The hidden image within the logo of Toblerone chocolate bars will remain after an upcoming redesign, a spokesperson for the brand’s parent company confirmed.
Mondelez International, the company that owns the Toblerone brand, had announced earlier this week that Toblerone will be moving some of its production from Switzerland to Slovakia, necessitating the removal of certain Switzerland-themed images and references from packaging in accordance with Swiss law.
This means the chocolate’s longtime Matterhorn logo is being replaced with a new, more “streamlined” graphic of a non-Matterhorn mountain, according to the company.
But the “hidden” image within the current logo — the obscured outline of a bear standing on its hind legs — will be carried over into the new design, Mondelez says.

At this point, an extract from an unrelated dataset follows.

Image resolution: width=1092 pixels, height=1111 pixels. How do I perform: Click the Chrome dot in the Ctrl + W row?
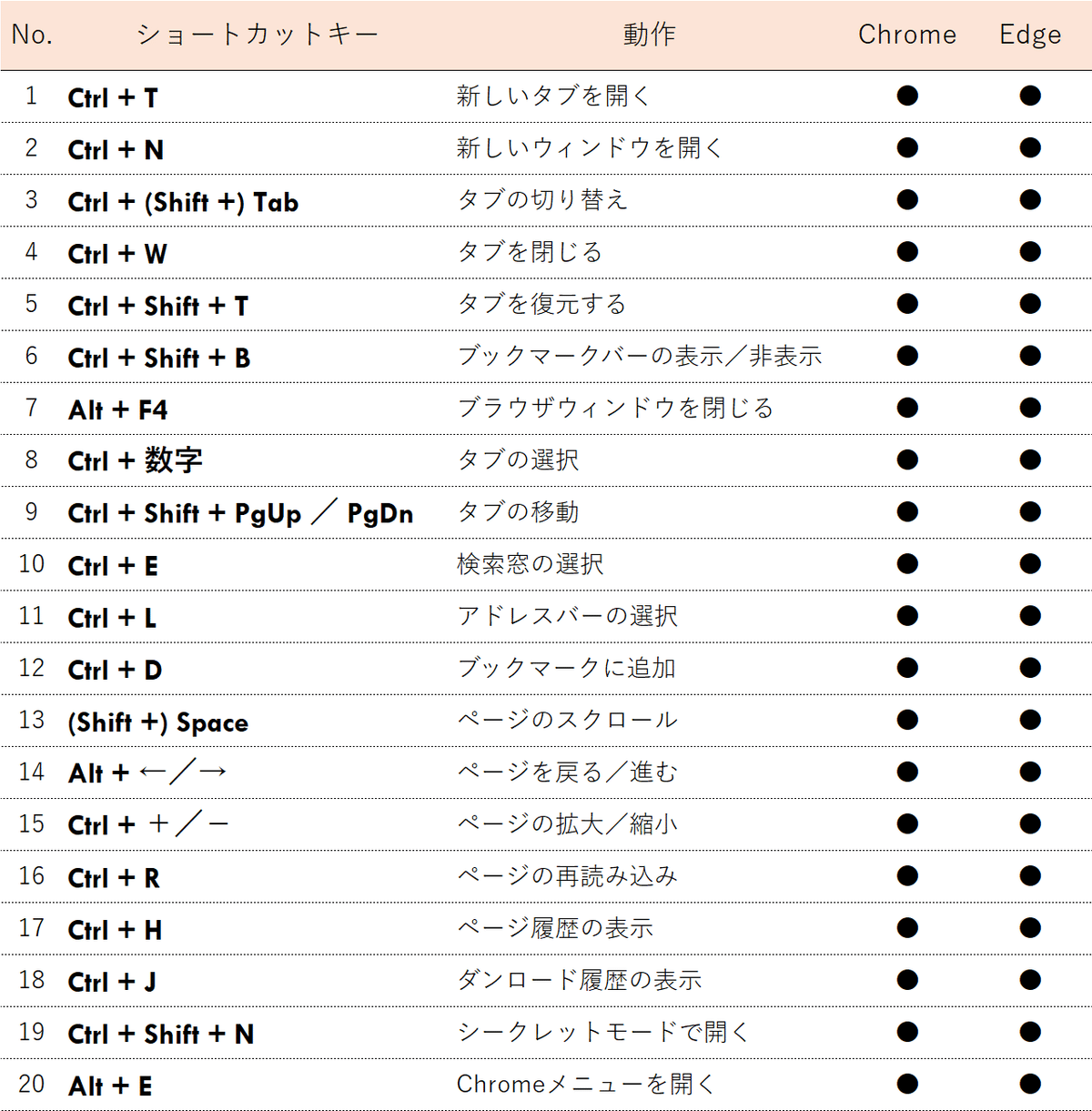[907, 252]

This hidden image isn’t exactly a secret: Both Toblerone and Mondelez challenge consumers to find the bear in different sections of their respective websites. But casual candy consumers may only be aware of its existence because of a viral 2018 social media post, if they’re aware at all.
This image of the “Bernese bear” has been a staple of the Toblerone logo since 1920, replacing an image of an eagle that was included on previous wrappers, according to Toblerone’s official site. It was included in the logo because Bern — where the Tobler family’s chocolate company was founded — famously features a bear on its coat of arms.
Toblerone will still operate a facility in Bern, where the 100-gram bars will continue to be produced, a representative for Mondelez told Reuters. “Limited” production of other Toblerone sizes will begin in Slovakia by the end of 2023, she added.
The representative also indicated to Reuters that the new packaging would appear similar to that of the bars seen on the brand’s U.K. website, which retain the image of the bear within a more generic mountain.
“The redesign of the packaging introduces a modernized and streamlined mountain logo that is consistent with the geometric and triangular aesthetic,” Mondelez spokeswoman Livia Kolmitz said in an emailed statement shared with Nexstar. “The famous hidden bear is retained.”
Mondelez initially announced its plans to redesign the packages earlier this week, in compliance with a piece of “Swissness” legislation that only allows the use of certain symbols and wording if 80% of the raw materials come from Switzerland and if the essential parts of the manufacturing process take place in the country, among other stipulations.
The Associated Press contributed to this report.